The `tests` function is the most important one. It groups tests into groups and assigns names to both groups and individual tests. These names will be useful for locating tests that failed. Notice the test group named “Migrated from HUnit”. As the name suggests these are HUnit tests that were adjusted to work with test-framework, which means that if you already have HUnit tests you can easily migrate to test-framework. Nevertheless test-framework expects an `Assertion` by default and that is why we created such test earlier. Notice also that in the project on github there are more tests than shown above. These are however very similar to the functions already shown.
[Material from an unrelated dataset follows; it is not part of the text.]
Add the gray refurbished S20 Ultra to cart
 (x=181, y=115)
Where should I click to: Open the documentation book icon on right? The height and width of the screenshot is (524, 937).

# Automating tests using cabal

It is time to automate our tests so that they can be easily rerun. For that we will use `cabal`, but before we start we need to discuss how to organize our tests and place them within project’s directories.

In Java it is a standard practice to put source and tests into two separate directories located in the project root. These directories have identical internal structure. This is due to two facts. First, Java names packages according to directory in which they are located2, so files `src/``SomePackage/``SomeSubpackage/``SomeClass.java` and `tests/``SomePackage/``SomeSubpackage/``SomeClassTest.java` are considered to be in the same package. The second reason is that classes located in the same package can have access to their protected fields, which allows tests to access internals of a class. This approach breaks object encapsulation within a single package, but this is generally acceptable and not a real problem.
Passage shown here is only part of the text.